Step Five reflects the reality that boundaries can, and often should, change. Even if you follow this process perfectly, you will have a much clearer idea of what types of touch are tempting for you six months from now than you do today.
We personally found it helpful to review our boundaries before every visit (so we didn’t forget them) and edit them every three months. While changing your boundaries every weekend kind of defeats the point, you can gradually introduce new things as your relationship progresses and your knowledge of Biblical purity increases.
Starting slow is always the best option. We established overly-strict boundaries in the beginning and didn’t regret it, even though we relaxed some of them later.
Helpful Resources for Setting Boundaries
If you’ve never dated anyone seriously, you might not know what situations and types of touch will increase your sexual temptation. Use these specific tips for physical boundaries as a starting point.
Often misunderstood, emotional purity is also important. Learn what it really means to guard your heart with boundaries in dating.
Finally, good boundaries aren’t that helpful if you’re dating for the wrong reasons. Make sure you understand the purpose of dating before you dive in too deep.
How To Respond If You Break Your Boundaries
However, our dating years were not regret-free. While we didn’t have sex, we touched each other in ways we knew were wrong.
These actions were a slow but serious poison in our relationship. The more we touched, the more tension we allowed between us and God.

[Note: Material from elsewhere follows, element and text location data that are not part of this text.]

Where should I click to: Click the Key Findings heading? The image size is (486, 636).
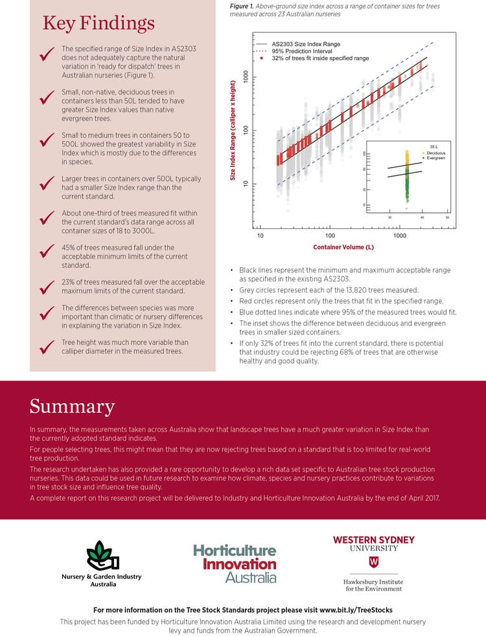pyautogui.click(x=98, y=24)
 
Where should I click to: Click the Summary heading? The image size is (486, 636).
pyautogui.click(x=72, y=407)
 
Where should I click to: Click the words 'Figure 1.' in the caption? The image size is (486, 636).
pyautogui.click(x=242, y=5)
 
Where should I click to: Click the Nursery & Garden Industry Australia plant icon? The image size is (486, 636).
pyautogui.click(x=103, y=555)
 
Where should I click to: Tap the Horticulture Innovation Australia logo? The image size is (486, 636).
pyautogui.click(x=235, y=563)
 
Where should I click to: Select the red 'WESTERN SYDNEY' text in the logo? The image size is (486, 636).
pyautogui.click(x=373, y=540)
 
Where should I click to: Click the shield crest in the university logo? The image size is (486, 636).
pyautogui.click(x=373, y=561)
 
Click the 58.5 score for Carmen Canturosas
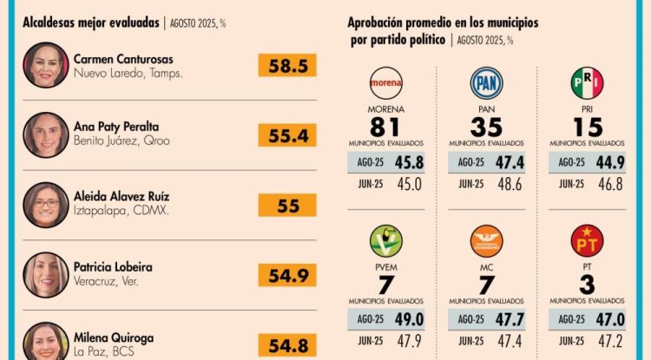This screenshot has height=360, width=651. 286,65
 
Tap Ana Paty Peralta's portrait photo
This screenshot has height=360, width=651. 46,134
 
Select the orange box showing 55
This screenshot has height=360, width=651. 286,205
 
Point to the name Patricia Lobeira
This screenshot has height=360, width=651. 114,267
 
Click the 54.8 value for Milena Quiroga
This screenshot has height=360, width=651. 286,345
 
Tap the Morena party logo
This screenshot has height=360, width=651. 386,83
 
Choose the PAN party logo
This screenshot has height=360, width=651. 486,83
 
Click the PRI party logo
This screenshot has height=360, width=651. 587,83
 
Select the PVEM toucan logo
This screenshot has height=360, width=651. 386,240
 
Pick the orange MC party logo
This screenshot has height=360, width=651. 486,240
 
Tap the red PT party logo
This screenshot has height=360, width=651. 587,240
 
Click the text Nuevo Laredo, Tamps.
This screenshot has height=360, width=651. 128,74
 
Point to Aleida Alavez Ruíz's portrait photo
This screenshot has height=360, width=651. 46,205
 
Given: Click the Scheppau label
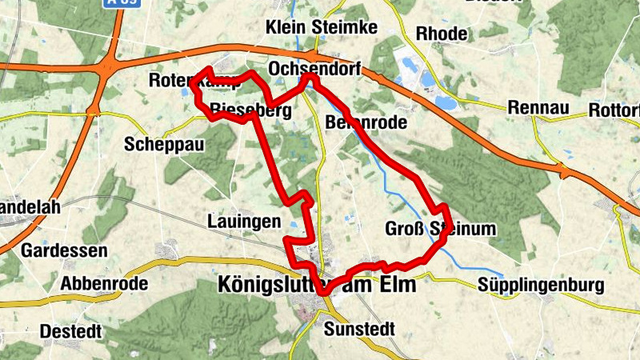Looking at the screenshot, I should tap(165, 145).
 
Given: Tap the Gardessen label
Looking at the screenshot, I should tap(65, 251).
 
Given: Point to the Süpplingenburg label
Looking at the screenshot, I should tap(538, 285).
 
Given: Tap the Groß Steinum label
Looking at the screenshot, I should tap(441, 229).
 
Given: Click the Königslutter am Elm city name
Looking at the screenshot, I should tap(317, 285).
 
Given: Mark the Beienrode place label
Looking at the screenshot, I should tap(366, 123).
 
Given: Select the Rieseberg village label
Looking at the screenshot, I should tap(250, 110).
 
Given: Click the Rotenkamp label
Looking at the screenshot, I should tap(184, 81).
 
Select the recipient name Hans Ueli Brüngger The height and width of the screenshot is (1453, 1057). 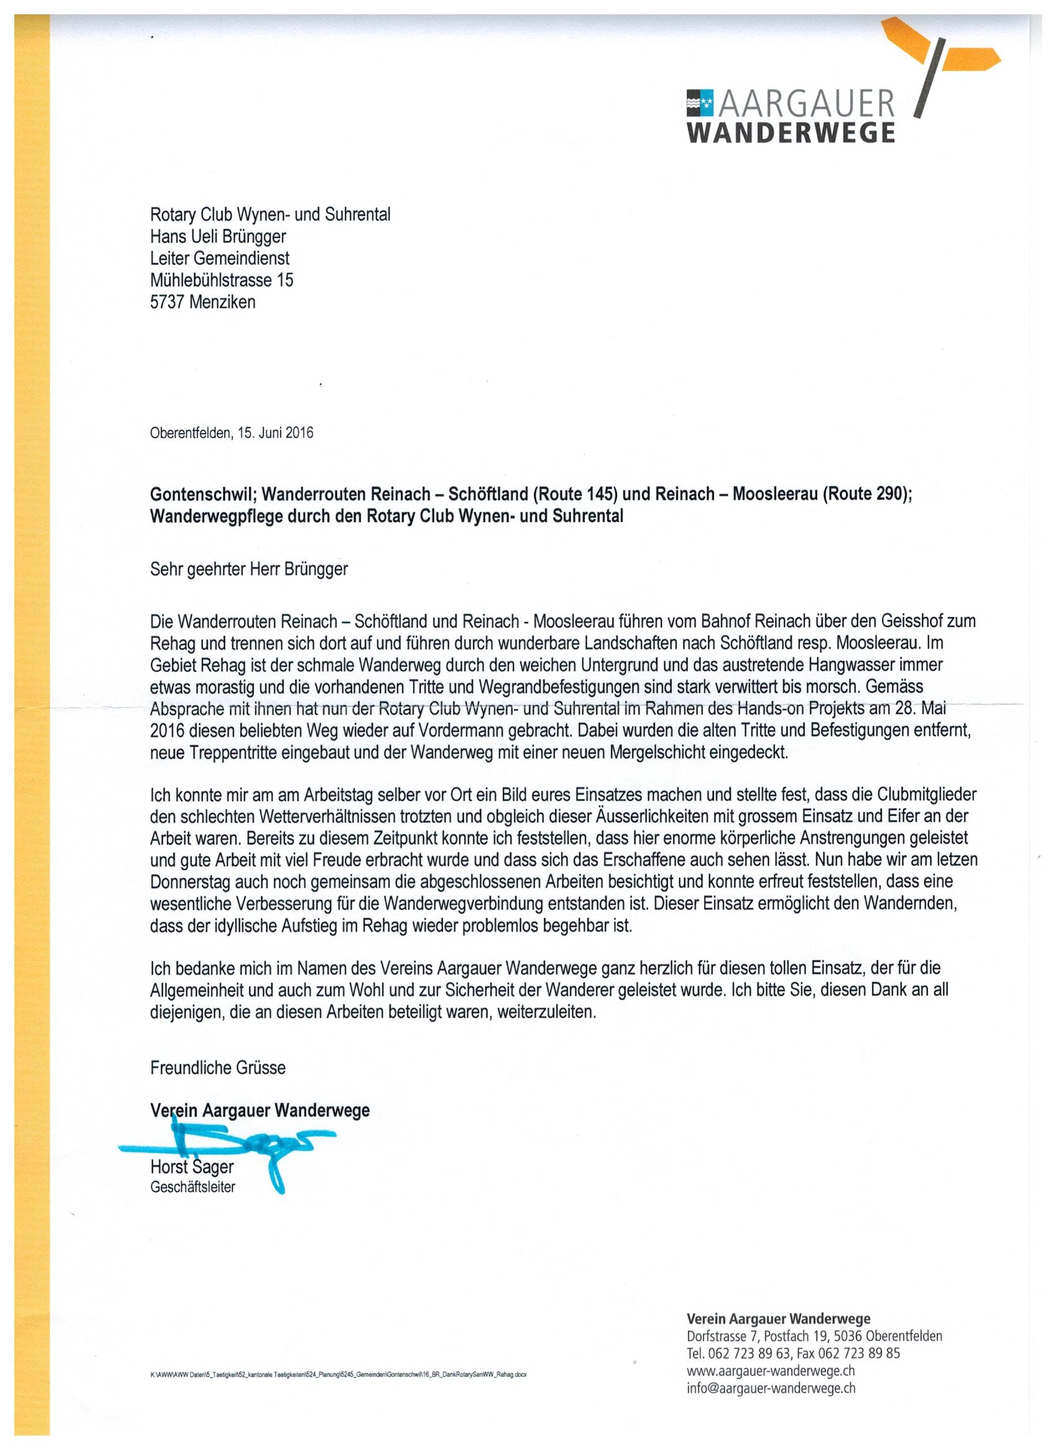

How do you respond when you break your boundaries, when you indulge in dark delights?
First, you repent. Acknowledge your specific sins to God and apologize to each other. You can let Psalm 51 guide you as a prayer of repentance.
Next, you strengthen your defenses. Re-commit to your broken boundaries and add new ones if necessary. You can also use this as an opportunity to evaluate the effectiveness of your accountability network.
Finally, you rest in Christ. Forgiveness for your broken boundaries is offered by His once-for-all work on the cross. The power to keep them is supplied by His constant working in your life. You can find peace in His ongoing presence.
For after all our efforts, we must remember that “it is God who works in you, both to will and to work for His good pleasure” (Philippians 2:13).
If you’re like us and you struggle to keep your boundaries, do not be discouraged. You will need to face the earthly consequences of your actions, but you are not a slave to sin (Romans 6:6). You can have the living God inside of you, and He is strong enough to defeat your heart’s sinful desires.
Keep fighting for purity in your long-distance relationship — but do not fight on your own strength.